The Revenge of the Angry Black Artist

Years ago, when I was a Disney Screenwriting Fellow (a program that evolved out of the need for Disney never again to be dead last in employing women and writers of color, probably more out of corporate embarrassment than enlightened self interest), I had the thankless task, they didn't even own the rights, of adapting Ralph Ellison's Invisible Man.

From where I'm from, you need to know when a game is getting run on you. Disney, though it seems pretty naive of me at the time to have been surprised, was white as toast, and I sensed from day one that all things being equal, I was in the wrong neighborhood, the wrong side of town.

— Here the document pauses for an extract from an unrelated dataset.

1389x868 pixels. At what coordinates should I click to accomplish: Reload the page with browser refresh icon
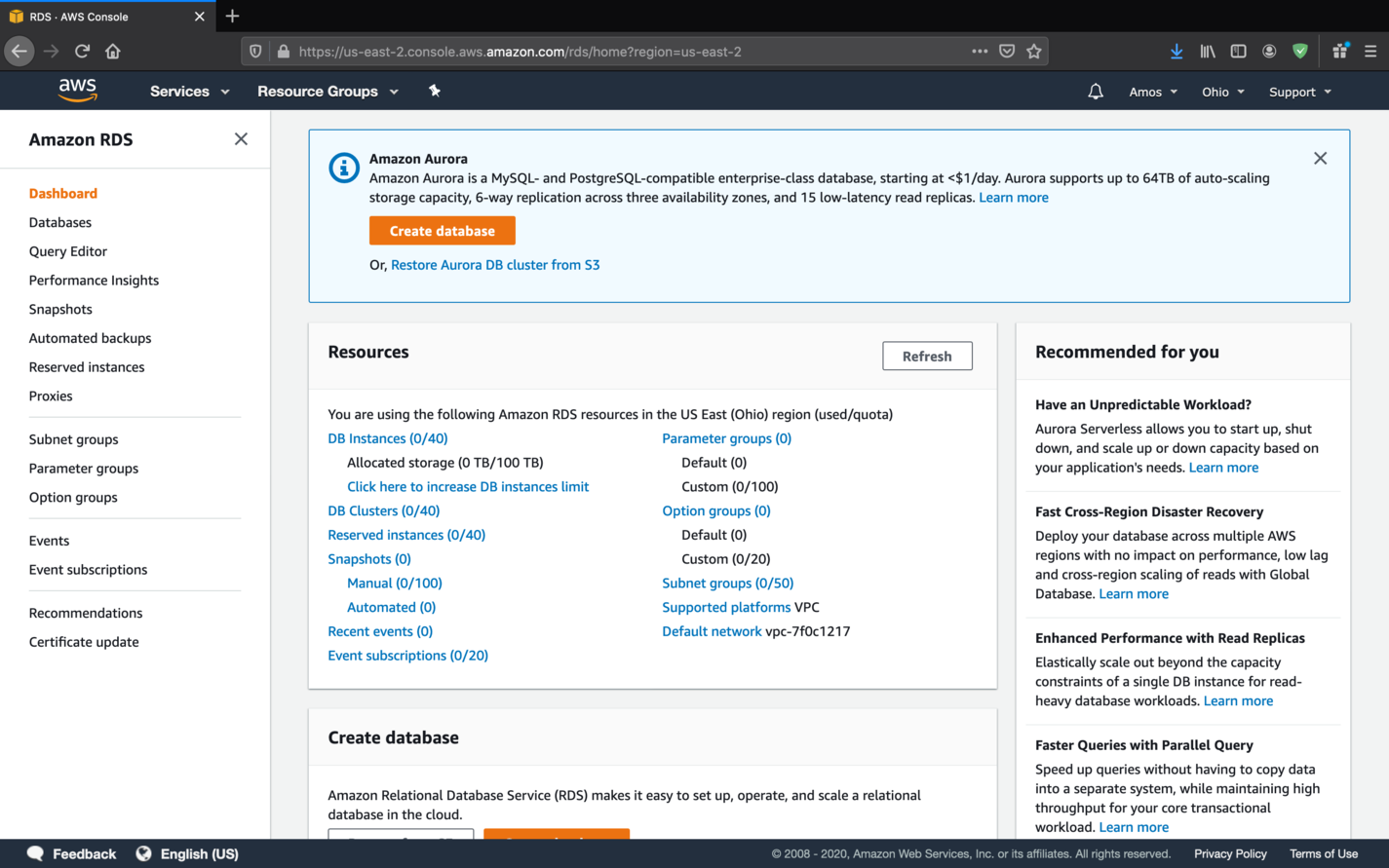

I lowered expectations, prepared myself for disappointment by not really trying. The kind of behavior any son of the inner city should be familiar with: If people think you're a fuck up from the git go, might as well be one than make a Herculean effort to prove them otherwise. Take Barack Obama for example, an exemplar of reconciliation while having to prove his blackness to black people and being pleasantly biracial to wildly receptive white people.

This issue of blacker than thou is interesting and annoying; suddenly we have a reverse brown-paper-bag test that would advantage Clarence Thomas as he engages in moanin' and wailin' about liberals and light skinned(ed) black people with all the authenticity of a Stepin Fetchit. Black folks have always had this broad tent of blackness: if nothing else, however tangentially you might be of color, still there was a place for you in the community... if you wanted in.

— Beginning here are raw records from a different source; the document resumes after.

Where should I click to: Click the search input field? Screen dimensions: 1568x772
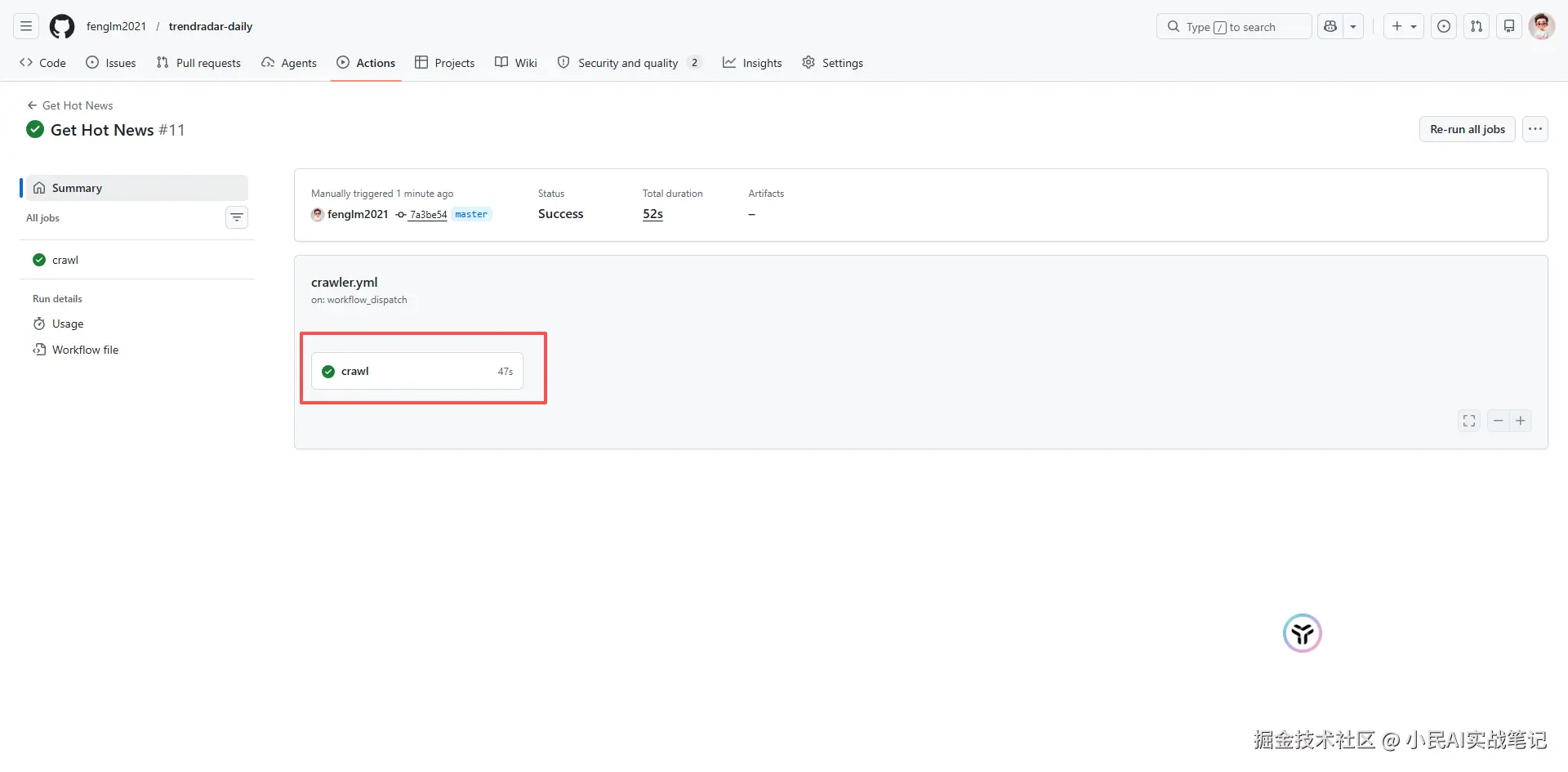click(1233, 27)
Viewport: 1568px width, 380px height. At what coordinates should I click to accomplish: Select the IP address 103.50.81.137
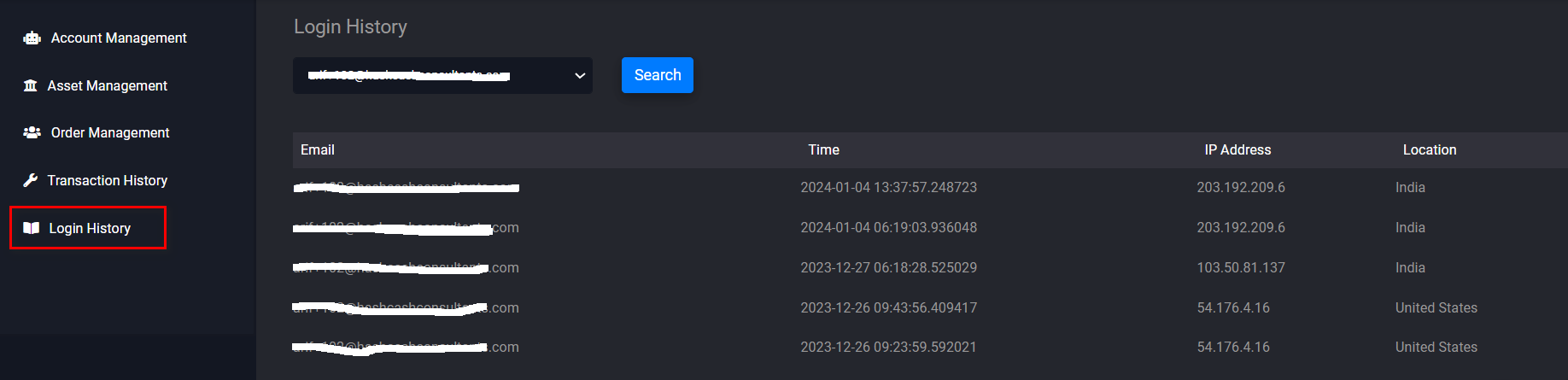click(x=1240, y=267)
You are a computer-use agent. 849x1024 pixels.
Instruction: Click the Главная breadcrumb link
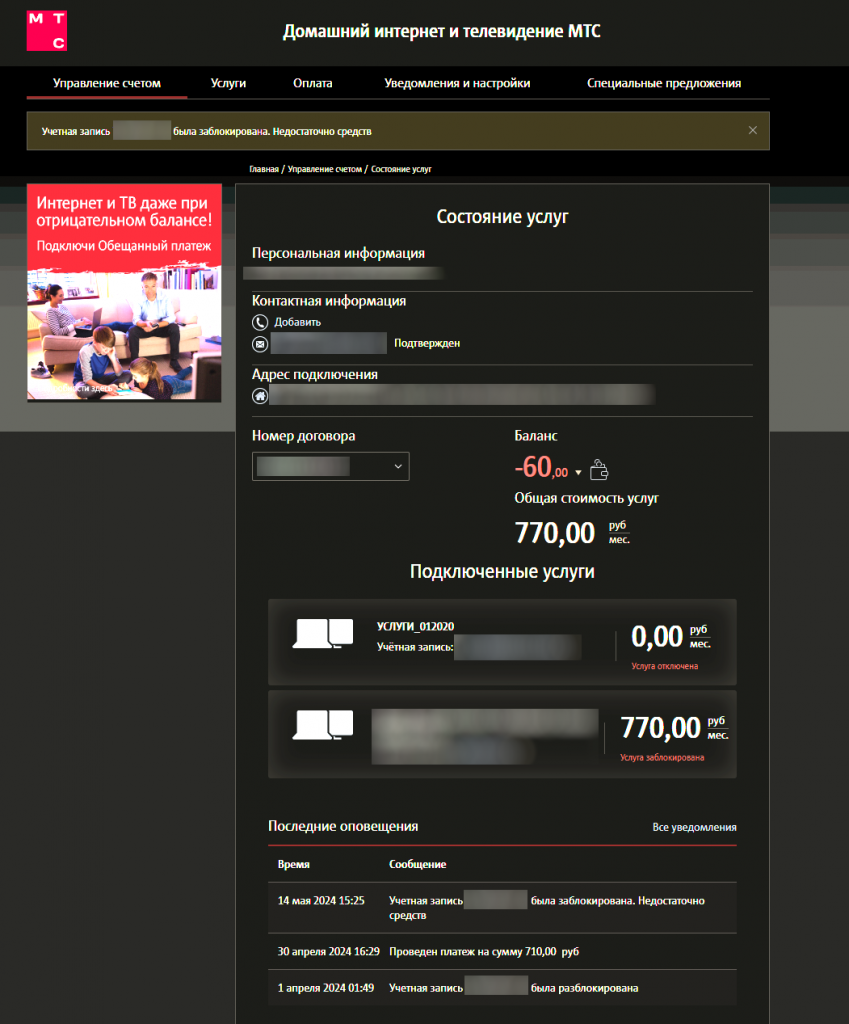[264, 170]
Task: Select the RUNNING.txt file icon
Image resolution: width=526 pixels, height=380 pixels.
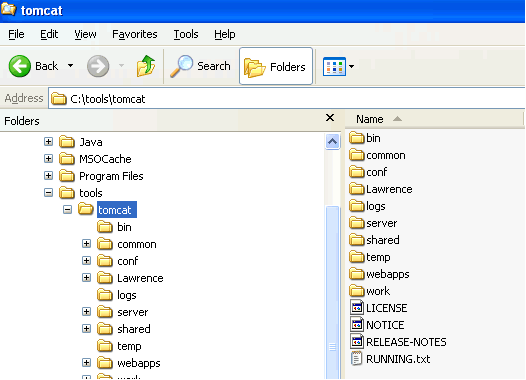Action: pyautogui.click(x=356, y=358)
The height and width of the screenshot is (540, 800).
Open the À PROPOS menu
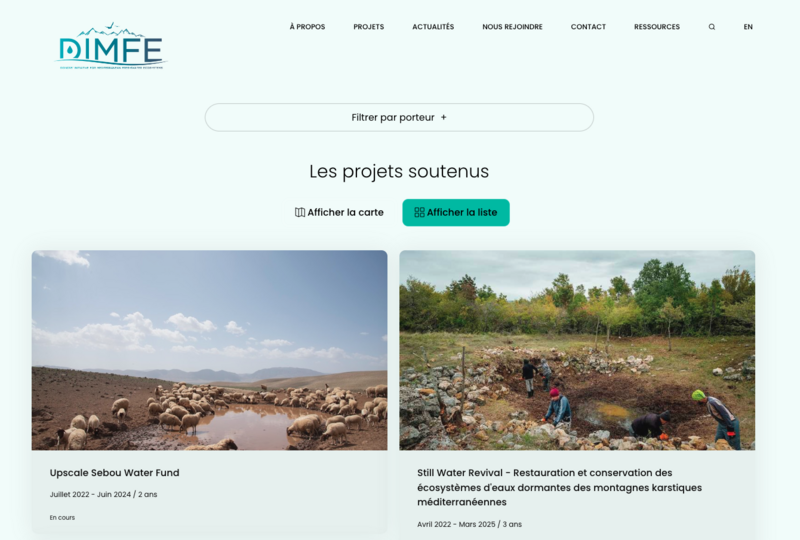[x=307, y=27]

Not only was I not interested in hanging out with the preening executives who could help advance my career, but I actively sabotaged it. I refused to show up for screenings; I'd rather have blinded myself than suffer through Swing Kids or The Cemetery Club or Alive, that life-affirming movie about cannibalism.

I developed bad habits, like stealing pens and legal pads far beyond whatever a normal writer or even Trollope or Steven King would need in a lifetime. Once I pinched four iced Frappuccinos from the pitch-room refrigerator and had them clink and crack in my cargo pants, and I leaked sugary milk coffee all the way home.

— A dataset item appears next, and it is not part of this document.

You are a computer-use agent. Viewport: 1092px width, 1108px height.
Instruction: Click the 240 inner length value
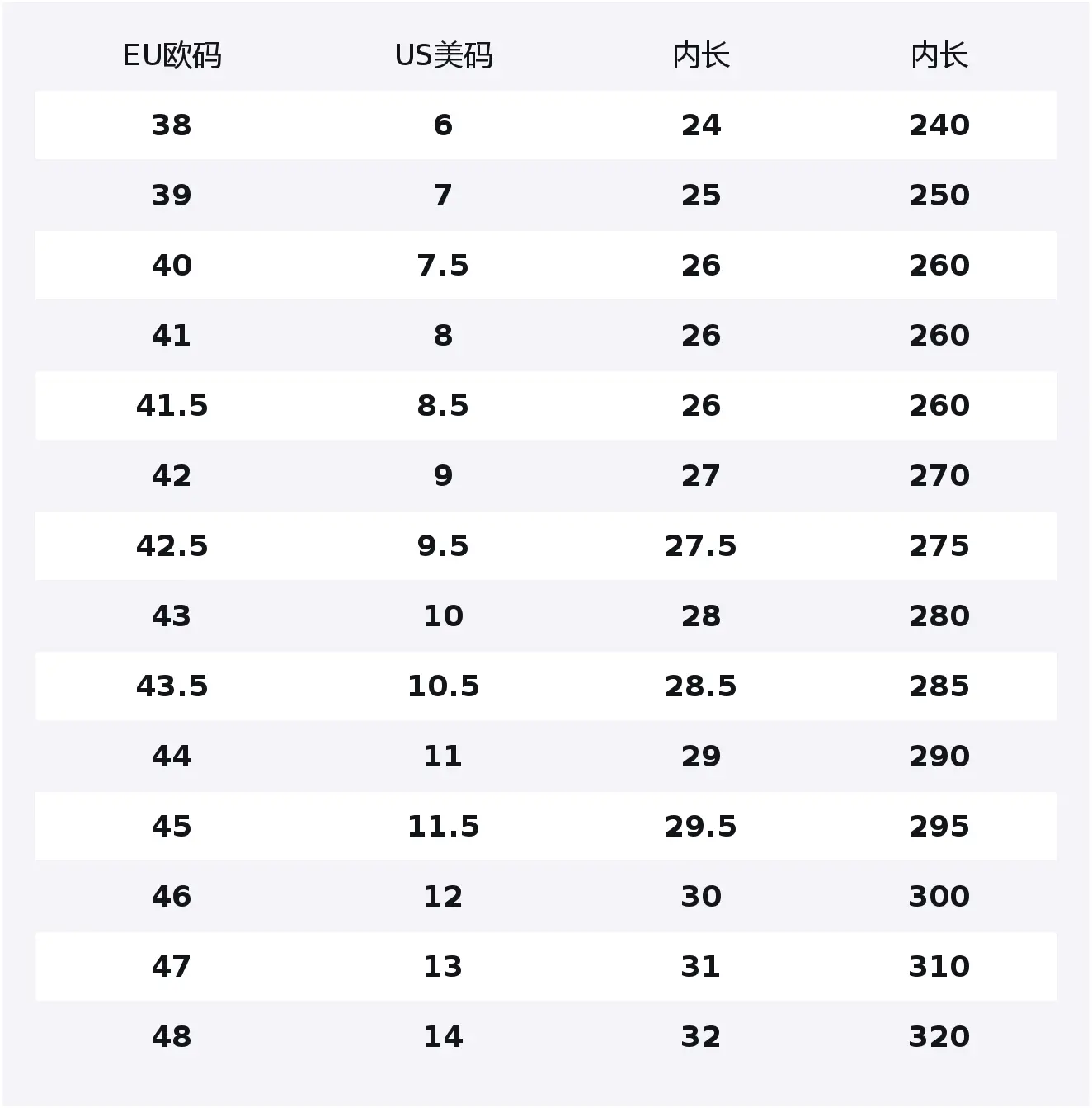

Certainly this was destructive behavior, ruining my chance to be part of the business of manufacturing dreams, but I don't think I had the stomach for it. All I could offer these people was my desire to be taken seriously, and a need to get paid. Neither one of those things was going to happen. I needed to get my colored ass out of Burbank and get back to Pasadena's pleasant coffee shops to work on a novel.

The one friend I have who is making it in the film world has an expression of such deep anger that when I used to see him at Jack and Jill functions I had to summon courage to approach him. His look of perpetual anger is largely a function of him drowning in the bullshit of Hollywood. He explained how Hollywood wouldn't change until blacks and browns and Asians had those executive positions that paid very well--those were the jobs that opened the door wide for colored talent, or kept it closed. I guess the truth is to the winner goes the spoils.

A couple of days ago, I happened to glance at the box office for Will Smith's I Am Legend and I felt some faint hope that the hermetically sealed white world of film had finally started to break down. But in some sense Will Smith is the new Great Exception: He doesn't have to play black. He occupies that lofty position that Michael Jackson use to own; he is defined by his talent and ambition not constrained by his race, though I hope Will Smith won't go ghoulishly mad and bleach himself into an object lesson of the perils of racial self-loathing.

Oddly enough, what gives me hope is that shining light of literary ambition, the astonishing Wire. The HBO television series that aspires to be the War and Peace of the declining American city, as represented by bedraggled Baltimore, has accomplished a remarkable feat, presenting the most complex and integrated representation of African American life that I've seen, and yet the number of Africa American writers on the show isn't exactly chocolate city-ish. As my angry African American director said to me when I asked if he would want to write for The Wire, "No, man, I'd be scared to fuck it up."

I guess the angry black artist takes great art where he can find it.